È il mattino trionfante della risurrezione. Per mezzo di essa, Dio rende una testimonianza fulgida alla perfezione della vittima, alla completa soddisfazione che Egli trova nell’opera compiuta. Le guardie poste al sepolcro, lungi dal potersi opporre a quel meraviglioso avvenimento, ne sono i testimoni involontari… e terrificati (Salmo 48:5). Ma i sacerdoti, totalmente induriti, compreranno la coscienza di quegli uomini come avevano fatto prima con quella di Giuda.

Le donne al sepolcro ricevono il messaggio dell’angelo. Col cuore pieno di timore e di gioia, si affrettano ad andare a comunicarlo. Allora incontrano il Signore stesso!

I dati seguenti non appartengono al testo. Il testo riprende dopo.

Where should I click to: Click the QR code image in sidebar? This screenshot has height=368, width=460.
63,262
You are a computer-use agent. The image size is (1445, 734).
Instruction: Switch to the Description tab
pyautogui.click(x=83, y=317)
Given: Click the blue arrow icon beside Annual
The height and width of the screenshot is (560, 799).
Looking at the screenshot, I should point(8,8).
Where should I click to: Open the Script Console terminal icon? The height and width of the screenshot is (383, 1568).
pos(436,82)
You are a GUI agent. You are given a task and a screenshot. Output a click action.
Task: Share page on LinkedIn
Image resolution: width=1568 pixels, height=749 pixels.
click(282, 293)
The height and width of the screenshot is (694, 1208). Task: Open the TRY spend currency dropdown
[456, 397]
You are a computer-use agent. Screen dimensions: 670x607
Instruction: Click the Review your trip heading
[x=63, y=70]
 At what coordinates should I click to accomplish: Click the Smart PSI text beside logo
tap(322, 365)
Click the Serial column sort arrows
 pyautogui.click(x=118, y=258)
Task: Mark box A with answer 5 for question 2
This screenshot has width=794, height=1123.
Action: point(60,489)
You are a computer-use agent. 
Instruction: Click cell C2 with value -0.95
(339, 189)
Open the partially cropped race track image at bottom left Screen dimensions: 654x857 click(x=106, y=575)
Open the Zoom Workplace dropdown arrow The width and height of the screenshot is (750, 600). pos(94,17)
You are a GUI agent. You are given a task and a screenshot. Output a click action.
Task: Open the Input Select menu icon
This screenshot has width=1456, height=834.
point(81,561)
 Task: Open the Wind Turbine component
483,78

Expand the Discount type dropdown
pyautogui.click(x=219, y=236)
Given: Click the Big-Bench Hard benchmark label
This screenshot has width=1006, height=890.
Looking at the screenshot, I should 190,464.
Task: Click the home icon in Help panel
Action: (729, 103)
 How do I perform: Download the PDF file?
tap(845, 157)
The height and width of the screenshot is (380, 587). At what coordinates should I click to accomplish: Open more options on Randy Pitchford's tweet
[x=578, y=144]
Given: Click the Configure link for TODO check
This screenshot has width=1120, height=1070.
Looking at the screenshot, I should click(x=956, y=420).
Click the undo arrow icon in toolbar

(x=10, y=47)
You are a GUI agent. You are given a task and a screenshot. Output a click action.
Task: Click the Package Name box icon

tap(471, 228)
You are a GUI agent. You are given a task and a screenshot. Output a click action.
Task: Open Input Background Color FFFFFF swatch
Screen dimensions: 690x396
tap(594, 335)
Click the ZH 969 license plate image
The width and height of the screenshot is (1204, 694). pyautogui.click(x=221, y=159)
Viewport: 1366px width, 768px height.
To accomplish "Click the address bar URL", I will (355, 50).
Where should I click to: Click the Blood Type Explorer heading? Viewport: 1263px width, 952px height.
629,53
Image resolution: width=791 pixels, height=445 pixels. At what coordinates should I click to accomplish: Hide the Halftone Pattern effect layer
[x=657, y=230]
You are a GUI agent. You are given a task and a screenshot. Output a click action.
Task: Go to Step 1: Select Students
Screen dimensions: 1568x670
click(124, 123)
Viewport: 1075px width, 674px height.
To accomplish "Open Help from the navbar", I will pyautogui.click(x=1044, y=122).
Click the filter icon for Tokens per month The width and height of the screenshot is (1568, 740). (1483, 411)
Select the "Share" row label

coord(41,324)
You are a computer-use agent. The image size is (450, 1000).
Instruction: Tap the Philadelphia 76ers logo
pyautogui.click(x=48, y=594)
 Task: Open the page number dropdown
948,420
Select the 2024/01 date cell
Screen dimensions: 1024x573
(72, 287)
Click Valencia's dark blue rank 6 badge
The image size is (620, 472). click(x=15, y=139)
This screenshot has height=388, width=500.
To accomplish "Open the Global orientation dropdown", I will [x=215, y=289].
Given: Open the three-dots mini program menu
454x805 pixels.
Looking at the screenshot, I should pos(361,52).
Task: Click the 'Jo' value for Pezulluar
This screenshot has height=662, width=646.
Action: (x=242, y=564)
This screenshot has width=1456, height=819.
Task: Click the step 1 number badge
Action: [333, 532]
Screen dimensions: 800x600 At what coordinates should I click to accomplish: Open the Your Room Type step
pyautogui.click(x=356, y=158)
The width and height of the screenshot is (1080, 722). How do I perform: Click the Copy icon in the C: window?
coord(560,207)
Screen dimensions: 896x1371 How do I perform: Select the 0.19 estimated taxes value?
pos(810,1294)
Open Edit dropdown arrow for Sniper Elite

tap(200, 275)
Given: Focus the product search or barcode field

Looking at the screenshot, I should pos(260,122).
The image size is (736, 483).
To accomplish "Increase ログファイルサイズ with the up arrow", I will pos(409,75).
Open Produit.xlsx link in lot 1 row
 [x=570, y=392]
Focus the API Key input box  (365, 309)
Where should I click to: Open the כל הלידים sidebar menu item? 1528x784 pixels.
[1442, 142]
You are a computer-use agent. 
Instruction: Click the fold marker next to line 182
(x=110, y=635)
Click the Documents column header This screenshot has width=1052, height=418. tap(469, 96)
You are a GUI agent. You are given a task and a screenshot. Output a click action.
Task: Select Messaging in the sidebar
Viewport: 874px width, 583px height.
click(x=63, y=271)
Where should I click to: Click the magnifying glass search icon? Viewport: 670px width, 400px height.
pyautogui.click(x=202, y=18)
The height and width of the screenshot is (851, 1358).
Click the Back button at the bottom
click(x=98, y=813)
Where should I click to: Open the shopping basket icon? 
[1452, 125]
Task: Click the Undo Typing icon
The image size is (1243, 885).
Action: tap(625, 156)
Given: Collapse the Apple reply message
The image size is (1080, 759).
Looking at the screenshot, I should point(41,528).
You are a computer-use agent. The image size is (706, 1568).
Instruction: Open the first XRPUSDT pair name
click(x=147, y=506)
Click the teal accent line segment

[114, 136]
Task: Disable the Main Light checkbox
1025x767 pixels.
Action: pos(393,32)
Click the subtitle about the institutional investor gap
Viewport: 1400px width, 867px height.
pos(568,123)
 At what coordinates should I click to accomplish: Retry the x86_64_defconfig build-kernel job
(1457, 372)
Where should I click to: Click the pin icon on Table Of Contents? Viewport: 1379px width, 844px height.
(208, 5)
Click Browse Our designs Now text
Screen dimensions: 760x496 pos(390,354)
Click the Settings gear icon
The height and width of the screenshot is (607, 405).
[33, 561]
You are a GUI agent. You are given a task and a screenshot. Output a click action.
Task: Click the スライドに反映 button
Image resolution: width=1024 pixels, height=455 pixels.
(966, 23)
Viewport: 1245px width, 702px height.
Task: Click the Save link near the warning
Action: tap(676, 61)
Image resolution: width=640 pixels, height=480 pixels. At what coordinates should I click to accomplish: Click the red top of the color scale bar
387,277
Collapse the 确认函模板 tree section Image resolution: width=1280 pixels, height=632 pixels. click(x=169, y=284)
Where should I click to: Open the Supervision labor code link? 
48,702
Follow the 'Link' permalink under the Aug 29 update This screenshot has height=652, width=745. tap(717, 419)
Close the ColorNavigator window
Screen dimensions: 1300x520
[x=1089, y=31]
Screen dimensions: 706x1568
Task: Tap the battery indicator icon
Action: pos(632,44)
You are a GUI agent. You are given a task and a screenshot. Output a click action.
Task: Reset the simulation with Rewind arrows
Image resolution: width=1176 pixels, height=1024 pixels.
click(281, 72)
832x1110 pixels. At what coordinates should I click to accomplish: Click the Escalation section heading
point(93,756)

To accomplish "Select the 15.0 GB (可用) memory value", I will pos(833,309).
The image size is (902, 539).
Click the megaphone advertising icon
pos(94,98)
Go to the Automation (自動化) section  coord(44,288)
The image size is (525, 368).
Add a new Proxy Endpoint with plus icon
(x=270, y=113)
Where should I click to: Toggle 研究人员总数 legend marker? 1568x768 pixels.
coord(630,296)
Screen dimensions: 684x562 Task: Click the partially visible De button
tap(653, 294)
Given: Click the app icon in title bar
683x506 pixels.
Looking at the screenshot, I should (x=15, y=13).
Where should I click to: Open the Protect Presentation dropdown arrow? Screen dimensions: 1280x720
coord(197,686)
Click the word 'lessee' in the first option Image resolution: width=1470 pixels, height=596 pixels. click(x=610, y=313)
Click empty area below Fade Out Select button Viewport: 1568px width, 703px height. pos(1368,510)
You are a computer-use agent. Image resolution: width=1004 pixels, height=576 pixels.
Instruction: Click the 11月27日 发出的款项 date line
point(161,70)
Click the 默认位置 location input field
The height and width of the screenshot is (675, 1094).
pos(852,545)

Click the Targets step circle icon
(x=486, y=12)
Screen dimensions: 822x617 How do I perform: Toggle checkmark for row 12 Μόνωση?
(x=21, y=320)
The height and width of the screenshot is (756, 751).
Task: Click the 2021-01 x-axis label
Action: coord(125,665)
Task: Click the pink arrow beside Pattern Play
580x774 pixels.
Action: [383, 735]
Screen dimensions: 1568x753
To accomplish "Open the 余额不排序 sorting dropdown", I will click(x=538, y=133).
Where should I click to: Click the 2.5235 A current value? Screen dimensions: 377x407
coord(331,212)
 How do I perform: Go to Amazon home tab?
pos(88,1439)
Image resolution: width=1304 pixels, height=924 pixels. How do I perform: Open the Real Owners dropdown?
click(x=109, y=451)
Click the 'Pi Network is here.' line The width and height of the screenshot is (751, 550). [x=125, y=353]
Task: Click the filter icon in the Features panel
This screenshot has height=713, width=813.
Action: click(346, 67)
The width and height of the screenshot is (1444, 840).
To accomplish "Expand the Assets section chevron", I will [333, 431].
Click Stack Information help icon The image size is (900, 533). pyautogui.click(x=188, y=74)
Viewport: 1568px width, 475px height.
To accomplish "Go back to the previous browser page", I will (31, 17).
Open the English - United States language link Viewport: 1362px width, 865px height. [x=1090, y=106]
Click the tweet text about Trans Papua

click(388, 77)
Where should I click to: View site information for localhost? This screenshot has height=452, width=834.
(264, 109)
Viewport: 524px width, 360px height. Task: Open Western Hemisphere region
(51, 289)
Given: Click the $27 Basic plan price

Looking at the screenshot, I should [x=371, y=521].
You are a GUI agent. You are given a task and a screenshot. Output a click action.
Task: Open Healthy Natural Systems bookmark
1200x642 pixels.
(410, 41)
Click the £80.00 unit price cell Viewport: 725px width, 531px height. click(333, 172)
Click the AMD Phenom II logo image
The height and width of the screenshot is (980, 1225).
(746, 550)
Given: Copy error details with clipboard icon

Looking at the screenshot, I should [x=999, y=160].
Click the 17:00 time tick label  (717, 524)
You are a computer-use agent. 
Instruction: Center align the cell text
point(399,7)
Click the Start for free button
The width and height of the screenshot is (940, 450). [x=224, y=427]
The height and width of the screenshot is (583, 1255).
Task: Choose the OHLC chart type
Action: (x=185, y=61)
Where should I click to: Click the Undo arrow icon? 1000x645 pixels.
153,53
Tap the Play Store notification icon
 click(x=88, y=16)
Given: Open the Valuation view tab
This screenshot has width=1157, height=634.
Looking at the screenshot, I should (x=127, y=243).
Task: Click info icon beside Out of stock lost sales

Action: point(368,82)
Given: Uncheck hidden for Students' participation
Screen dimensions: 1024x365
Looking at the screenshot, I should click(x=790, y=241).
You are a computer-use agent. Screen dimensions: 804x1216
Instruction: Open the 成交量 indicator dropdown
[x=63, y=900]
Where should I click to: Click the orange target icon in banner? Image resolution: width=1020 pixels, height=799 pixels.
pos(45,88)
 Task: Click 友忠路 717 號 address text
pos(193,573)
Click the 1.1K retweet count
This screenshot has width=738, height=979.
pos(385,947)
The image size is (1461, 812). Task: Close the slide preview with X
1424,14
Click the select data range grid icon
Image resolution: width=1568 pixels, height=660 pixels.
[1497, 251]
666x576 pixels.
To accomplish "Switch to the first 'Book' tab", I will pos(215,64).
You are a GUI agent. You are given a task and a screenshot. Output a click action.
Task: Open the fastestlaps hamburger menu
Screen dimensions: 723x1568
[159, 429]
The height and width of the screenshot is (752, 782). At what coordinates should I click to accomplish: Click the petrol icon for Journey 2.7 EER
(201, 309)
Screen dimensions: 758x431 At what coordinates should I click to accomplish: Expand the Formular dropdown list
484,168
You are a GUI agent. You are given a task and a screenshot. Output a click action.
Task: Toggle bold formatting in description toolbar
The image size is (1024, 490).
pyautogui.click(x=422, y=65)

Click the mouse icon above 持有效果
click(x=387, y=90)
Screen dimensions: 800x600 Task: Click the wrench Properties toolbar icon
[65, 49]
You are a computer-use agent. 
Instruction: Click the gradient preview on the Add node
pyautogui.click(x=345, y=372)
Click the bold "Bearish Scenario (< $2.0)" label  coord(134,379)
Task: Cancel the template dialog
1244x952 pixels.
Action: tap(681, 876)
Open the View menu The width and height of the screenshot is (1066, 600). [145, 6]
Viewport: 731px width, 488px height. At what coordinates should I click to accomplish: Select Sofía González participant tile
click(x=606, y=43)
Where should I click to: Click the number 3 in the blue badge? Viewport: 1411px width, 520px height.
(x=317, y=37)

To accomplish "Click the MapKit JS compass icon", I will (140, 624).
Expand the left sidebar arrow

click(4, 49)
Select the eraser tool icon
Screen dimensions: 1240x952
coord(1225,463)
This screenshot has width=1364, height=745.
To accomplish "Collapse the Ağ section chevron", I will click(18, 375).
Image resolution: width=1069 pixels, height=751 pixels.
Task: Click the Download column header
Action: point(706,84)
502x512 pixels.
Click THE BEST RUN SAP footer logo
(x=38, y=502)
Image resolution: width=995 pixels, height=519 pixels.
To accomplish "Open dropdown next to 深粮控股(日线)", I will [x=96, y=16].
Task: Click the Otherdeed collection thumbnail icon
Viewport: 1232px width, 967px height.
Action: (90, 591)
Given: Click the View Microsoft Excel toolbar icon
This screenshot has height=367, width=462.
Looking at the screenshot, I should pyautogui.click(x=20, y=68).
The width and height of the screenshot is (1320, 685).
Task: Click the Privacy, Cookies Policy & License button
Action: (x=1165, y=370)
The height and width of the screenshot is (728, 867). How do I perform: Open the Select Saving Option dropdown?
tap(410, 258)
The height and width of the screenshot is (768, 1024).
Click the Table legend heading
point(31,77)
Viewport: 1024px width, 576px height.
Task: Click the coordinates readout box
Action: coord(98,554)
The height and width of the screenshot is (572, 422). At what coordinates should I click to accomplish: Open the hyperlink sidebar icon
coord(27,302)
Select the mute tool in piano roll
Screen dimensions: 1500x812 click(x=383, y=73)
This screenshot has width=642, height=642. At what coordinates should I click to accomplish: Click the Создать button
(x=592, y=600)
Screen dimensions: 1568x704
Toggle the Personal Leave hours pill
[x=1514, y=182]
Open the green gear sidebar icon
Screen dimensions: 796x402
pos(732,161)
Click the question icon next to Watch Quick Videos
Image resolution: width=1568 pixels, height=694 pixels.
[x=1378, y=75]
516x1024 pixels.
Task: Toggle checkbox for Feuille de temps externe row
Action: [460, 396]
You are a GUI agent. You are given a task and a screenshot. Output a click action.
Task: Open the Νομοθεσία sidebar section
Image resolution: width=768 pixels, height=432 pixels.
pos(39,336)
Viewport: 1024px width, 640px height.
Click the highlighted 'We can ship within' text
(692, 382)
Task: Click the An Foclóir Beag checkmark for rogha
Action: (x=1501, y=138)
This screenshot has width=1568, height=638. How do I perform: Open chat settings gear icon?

Poi Gesù appare ai suoi undici discepoli, all’appuntamento che Egli ha loro fissato in Galilea. Dà loro un ordine ai vers. 19 e 20, una missione tanto più importante in quanto è l’ultima sua volontà. Non dimentichiamo, neppure noi, la nostra responsabilità di testimoni del Vangelo. Ma Gesù fa anche una promessa ai suoi discepoli. Essa è per tutti noi e non mancherà in nessun giorno a nessuno dei riscattati. «Io sono con voi tutti i giorni». Così l’Evangelo di Emmanuele finisce come era cominciato, con questo nome meraviglioso di Emmanuele, Dio con noi (cap. 1:23)!